## EXCERPT

TO A layman, the phrase “Internet of Things” (IoT) probably conjures up a half-fantastic future in which refrigerators monitor their own contents and send orders direct to the grocer when the butter is running out, while tired commuters order baths to be drawn automatically using their smartphones as they approach their houses in their self-driving cars. Actually, though, a version of the IoT is already here. Wi-Fi hubs, smart televisions, digital video-recorders and the like are all part of a network of devices run by microprocessors that, just as much as desktop, laptop and tablet computers, form part of the internet—but with one crucial distinction. Unlike things immediately recognisable as computers, these devices are often designed with poor security, or even none at all. They are wide open to malicious hackers who might wish to misuse them. And there are already around 5 billion of them, according to Cisco, the world’s largest computer-networking company, with billions more to come in the years ahead.
One favourite trick of such hackers is the distributed denial of service attack, or DDoS. This temporarily enslaves a number of internet-enabled devices into an arrangement known as a botnet, and then directs this net to send simultaneous requests for attention to a single machine or cluster of machines, thus overwhelming it and making it unusable. Such attacks may be carried out by organised criminals, to hold a firm to ransom; by cyber-savvy countries, as a tool of low-level warfare—or, as in the case of one of the latest attacks, for revenge.

## ENTRIES SHOWN

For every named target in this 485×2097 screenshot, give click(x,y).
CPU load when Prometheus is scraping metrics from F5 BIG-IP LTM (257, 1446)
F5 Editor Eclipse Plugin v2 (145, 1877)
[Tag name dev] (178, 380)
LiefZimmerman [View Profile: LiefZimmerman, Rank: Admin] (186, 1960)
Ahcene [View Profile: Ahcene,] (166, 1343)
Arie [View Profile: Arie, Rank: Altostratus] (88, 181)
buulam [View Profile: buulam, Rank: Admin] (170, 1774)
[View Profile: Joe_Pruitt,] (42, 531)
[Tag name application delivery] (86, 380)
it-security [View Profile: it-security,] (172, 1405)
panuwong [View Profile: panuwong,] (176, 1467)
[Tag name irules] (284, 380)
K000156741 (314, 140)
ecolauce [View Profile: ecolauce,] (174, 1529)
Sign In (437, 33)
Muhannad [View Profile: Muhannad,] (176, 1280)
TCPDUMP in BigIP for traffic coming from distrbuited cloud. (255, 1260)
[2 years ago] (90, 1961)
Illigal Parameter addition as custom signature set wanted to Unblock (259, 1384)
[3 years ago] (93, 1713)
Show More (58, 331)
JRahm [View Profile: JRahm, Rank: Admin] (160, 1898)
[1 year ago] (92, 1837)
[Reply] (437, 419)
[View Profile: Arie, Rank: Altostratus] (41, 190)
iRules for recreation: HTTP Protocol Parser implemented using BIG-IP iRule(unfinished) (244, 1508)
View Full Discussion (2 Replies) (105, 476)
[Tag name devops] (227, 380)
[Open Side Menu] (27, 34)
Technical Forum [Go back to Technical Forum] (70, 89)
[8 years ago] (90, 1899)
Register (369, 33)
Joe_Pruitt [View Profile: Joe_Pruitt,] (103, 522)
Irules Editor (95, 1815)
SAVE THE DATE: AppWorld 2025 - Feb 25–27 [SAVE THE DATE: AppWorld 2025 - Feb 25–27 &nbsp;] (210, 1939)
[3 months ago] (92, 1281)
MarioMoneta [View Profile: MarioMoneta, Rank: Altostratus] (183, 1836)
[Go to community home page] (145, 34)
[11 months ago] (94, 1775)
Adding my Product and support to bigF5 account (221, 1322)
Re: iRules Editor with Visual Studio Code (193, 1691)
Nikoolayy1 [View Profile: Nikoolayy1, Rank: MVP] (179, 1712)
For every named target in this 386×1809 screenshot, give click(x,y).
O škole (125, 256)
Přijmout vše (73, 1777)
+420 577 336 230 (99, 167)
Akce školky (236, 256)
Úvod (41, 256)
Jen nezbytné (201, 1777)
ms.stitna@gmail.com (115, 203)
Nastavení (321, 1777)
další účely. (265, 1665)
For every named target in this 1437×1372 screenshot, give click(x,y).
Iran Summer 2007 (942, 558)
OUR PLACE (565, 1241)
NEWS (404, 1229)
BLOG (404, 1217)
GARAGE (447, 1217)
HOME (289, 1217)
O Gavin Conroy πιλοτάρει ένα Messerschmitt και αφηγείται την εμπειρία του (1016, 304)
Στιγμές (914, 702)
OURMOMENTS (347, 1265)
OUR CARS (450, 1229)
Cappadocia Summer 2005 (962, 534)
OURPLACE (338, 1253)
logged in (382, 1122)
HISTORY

## TASK TO CARRY OUT
In the Internet of Things passage, how many poorly secured internet-connected devices are said to exist already, and which company gives that estimate?

## SOLUTION TO THE PROBLEM
Around 5 billion, according to Cisco.